### TASK GOAL
Find each line in the records below that contains the word "computer", and copy it out.
(SOURCE RECORDS begins)
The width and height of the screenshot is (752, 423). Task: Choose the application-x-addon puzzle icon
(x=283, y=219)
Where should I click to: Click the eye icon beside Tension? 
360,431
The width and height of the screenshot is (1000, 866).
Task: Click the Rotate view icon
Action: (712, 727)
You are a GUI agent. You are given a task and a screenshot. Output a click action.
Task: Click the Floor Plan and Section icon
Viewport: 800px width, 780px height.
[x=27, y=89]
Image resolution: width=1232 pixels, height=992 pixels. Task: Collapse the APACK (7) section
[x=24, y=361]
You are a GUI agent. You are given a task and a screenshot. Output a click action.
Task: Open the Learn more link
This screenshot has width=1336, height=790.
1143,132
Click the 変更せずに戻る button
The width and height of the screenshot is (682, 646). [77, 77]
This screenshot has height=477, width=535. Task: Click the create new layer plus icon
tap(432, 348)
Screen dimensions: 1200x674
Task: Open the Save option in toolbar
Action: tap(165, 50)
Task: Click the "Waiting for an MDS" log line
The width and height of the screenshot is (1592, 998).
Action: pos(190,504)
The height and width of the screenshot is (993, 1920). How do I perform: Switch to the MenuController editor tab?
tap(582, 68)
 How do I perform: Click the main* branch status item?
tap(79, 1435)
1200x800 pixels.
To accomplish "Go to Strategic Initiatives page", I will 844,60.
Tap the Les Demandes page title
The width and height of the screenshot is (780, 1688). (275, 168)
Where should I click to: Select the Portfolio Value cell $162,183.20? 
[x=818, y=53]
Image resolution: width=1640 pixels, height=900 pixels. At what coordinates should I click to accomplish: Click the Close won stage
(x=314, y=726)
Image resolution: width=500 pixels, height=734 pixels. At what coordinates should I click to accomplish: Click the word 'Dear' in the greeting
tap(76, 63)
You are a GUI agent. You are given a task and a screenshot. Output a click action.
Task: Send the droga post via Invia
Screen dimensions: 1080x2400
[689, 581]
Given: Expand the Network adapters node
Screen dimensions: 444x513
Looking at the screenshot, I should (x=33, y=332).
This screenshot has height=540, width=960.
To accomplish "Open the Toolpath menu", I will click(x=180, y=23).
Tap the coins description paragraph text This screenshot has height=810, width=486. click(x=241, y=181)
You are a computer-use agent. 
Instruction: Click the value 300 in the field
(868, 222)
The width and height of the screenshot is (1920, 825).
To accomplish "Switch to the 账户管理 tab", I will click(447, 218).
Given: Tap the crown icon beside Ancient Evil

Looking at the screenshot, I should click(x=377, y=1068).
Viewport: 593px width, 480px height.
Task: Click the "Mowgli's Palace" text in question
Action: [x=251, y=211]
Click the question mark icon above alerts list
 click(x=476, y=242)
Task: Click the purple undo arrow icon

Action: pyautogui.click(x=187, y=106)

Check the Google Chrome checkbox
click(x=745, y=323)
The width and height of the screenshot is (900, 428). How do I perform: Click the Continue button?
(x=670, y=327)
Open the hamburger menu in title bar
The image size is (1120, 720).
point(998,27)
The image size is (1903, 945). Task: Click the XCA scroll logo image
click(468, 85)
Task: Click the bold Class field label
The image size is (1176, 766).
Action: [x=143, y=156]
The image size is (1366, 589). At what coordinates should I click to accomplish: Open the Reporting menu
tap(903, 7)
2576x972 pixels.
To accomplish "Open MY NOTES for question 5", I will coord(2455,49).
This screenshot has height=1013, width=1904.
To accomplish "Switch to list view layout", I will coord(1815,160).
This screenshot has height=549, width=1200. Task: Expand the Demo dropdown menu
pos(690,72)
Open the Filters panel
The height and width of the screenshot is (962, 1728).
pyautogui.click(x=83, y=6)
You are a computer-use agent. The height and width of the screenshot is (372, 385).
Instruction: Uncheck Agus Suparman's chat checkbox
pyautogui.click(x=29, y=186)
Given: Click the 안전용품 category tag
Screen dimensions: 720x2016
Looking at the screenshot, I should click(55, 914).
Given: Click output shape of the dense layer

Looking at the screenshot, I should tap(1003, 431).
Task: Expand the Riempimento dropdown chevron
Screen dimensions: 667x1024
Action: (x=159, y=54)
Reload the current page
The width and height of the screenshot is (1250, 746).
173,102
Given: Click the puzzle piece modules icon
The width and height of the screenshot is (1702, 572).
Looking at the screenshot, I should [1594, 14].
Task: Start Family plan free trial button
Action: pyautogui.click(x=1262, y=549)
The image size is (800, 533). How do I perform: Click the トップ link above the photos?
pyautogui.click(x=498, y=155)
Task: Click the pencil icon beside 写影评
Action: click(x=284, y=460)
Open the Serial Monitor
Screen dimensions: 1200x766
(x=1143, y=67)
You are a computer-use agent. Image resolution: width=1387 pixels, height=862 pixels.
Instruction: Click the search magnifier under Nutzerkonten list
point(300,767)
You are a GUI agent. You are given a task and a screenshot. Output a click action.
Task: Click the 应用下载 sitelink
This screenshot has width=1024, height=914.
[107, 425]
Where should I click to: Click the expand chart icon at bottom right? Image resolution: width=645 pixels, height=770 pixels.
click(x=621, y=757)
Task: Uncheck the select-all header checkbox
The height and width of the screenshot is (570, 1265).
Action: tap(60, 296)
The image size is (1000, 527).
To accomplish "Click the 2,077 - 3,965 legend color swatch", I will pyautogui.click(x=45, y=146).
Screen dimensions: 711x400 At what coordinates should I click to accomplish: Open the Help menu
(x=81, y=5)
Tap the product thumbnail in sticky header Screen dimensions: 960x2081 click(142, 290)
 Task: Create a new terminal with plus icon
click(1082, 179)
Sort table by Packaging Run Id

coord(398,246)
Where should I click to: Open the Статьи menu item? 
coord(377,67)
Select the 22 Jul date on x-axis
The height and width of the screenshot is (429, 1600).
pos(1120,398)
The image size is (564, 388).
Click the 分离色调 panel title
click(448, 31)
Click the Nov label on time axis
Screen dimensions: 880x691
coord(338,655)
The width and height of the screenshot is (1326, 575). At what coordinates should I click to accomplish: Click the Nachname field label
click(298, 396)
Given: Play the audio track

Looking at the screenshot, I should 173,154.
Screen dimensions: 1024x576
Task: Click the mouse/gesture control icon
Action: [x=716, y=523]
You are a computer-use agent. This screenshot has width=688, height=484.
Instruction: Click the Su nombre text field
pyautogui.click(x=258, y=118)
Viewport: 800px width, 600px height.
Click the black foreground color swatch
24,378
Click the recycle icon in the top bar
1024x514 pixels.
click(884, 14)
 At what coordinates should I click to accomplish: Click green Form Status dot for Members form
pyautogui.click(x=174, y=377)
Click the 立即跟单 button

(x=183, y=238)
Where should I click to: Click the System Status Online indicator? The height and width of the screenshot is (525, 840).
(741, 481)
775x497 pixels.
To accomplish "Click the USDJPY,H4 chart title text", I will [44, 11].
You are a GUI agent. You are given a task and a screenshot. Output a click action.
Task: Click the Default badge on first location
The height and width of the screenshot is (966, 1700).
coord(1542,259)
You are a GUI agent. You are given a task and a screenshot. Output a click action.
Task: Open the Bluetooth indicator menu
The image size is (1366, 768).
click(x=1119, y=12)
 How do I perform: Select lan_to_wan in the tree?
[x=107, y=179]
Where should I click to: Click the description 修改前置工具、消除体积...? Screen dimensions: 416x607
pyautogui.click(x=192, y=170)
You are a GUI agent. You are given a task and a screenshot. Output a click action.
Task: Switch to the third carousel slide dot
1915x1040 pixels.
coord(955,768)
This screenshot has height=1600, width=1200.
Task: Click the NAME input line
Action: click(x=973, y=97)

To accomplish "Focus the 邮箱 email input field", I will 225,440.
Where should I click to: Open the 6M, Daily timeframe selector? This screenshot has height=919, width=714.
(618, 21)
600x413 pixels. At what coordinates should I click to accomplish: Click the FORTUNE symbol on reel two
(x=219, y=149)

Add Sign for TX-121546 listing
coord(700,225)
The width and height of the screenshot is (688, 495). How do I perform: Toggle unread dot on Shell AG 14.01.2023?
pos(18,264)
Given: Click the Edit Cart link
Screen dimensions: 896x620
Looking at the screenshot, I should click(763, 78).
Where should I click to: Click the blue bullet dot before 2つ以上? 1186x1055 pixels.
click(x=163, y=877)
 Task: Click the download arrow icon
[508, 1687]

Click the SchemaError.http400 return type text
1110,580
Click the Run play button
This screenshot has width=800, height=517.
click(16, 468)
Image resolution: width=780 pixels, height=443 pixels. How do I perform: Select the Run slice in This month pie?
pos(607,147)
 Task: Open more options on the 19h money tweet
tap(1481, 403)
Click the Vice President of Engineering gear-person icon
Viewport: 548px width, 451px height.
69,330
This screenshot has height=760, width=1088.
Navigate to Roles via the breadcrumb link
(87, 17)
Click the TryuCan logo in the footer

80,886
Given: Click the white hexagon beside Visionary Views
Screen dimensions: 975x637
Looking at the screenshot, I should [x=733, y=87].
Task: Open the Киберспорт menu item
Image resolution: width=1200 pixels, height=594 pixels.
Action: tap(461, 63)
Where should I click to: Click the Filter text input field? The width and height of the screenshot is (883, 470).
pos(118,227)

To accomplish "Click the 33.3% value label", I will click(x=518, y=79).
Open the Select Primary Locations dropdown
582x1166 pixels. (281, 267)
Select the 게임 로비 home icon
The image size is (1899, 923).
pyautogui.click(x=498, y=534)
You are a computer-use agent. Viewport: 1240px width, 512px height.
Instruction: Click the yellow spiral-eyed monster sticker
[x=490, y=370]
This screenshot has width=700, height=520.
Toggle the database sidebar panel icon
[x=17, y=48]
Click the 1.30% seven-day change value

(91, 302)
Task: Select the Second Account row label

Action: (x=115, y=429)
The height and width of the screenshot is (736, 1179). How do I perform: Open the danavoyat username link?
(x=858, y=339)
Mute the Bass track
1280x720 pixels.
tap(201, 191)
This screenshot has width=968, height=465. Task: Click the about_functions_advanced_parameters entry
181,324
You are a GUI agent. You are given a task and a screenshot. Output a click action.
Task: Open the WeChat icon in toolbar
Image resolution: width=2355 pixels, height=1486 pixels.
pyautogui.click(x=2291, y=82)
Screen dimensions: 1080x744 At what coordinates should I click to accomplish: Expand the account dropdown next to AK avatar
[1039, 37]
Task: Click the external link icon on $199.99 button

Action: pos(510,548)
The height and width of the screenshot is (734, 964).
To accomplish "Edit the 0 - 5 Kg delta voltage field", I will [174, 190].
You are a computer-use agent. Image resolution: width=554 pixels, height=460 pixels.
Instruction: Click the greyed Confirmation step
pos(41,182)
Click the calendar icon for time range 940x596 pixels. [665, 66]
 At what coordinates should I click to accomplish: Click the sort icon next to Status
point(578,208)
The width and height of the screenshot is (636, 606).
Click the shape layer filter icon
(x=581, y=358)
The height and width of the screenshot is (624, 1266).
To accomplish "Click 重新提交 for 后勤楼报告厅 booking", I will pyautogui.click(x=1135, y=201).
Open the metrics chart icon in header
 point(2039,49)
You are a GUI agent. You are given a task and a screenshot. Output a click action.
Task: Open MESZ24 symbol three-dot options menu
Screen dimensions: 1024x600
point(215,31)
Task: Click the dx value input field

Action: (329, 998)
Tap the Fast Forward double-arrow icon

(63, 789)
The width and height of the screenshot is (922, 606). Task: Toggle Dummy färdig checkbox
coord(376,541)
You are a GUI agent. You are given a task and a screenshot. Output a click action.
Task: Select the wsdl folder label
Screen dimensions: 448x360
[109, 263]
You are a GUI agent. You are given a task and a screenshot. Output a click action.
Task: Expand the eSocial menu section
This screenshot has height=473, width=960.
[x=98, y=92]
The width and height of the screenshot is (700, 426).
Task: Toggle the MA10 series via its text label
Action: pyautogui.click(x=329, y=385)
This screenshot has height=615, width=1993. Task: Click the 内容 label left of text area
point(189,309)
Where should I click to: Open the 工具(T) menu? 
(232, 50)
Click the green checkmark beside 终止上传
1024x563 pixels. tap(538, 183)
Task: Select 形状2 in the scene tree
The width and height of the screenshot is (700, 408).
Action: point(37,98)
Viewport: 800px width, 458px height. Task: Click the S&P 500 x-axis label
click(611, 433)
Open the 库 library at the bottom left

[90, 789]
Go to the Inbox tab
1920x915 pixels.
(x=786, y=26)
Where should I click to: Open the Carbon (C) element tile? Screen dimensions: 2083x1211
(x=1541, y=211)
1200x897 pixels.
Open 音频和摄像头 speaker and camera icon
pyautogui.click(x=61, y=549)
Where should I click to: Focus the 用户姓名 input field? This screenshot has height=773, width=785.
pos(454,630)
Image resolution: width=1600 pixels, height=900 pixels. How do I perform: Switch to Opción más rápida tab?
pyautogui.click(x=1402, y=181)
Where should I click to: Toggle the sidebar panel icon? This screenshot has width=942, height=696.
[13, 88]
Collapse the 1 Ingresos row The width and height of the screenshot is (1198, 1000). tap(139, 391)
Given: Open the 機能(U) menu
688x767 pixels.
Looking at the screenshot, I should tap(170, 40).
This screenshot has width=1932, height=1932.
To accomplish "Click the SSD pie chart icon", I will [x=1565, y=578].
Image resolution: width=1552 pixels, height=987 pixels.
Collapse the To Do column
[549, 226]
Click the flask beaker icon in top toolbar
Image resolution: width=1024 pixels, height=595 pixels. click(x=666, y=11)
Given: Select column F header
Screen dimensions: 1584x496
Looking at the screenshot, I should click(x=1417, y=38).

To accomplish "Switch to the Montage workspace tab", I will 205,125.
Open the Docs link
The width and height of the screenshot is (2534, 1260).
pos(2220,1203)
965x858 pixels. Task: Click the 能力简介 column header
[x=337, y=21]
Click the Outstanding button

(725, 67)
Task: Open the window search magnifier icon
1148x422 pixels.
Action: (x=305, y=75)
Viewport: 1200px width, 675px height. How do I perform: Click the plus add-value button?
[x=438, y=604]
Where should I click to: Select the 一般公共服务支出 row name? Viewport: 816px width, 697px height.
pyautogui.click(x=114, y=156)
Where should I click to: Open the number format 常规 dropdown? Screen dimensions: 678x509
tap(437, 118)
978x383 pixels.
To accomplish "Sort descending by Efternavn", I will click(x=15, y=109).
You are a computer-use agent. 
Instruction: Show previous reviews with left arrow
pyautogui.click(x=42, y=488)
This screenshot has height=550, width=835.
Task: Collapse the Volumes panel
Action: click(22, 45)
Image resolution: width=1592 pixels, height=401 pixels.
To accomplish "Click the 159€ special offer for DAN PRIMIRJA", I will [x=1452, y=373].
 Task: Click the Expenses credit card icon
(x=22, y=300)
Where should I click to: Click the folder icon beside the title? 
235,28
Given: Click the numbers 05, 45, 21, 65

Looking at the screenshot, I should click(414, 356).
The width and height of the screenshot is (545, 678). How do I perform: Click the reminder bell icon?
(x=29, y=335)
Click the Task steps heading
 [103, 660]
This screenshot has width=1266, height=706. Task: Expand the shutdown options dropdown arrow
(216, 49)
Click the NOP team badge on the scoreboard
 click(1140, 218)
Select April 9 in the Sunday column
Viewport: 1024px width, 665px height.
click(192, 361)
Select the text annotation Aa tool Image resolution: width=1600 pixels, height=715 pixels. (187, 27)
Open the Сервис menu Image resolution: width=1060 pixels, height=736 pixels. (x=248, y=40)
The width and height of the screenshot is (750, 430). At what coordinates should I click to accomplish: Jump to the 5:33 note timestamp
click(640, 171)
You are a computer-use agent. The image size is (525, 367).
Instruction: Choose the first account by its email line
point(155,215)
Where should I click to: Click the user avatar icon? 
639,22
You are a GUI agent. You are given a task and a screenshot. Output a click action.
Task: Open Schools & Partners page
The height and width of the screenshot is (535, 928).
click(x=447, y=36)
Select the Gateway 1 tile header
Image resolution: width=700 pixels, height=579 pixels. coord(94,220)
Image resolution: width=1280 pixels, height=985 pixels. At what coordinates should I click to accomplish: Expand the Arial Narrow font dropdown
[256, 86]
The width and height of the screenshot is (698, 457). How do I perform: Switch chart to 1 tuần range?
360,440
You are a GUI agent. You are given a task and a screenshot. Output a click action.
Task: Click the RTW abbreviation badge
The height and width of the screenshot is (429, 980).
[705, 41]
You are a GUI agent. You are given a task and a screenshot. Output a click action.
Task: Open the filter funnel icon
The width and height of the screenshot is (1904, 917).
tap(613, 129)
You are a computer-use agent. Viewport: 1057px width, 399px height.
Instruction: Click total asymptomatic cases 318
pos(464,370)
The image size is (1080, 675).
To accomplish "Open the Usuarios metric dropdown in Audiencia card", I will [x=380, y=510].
(SOURCE RECORDS ends)
### COMPLETED TASK
You are a computer-use agent. 
You are a computer-use agent. The height and width of the screenshot is (372, 385).
You are a computer-use agent. Image resolution: width=1387 pixels, height=862 pixels.
You are a computer-use agent. This screenshot has width=688, height=484.
You are a computer-use agent. Viewport: 1240px width, 512px height.
You are a computer-use agent. Image resolution: width=554 pixels, height=460 pixels.
You are a computer-use agent. 
You are a computer-use agent. The image size is (525, 367).
You are a computer-use agent. Viewport: 1057px width, 399px height.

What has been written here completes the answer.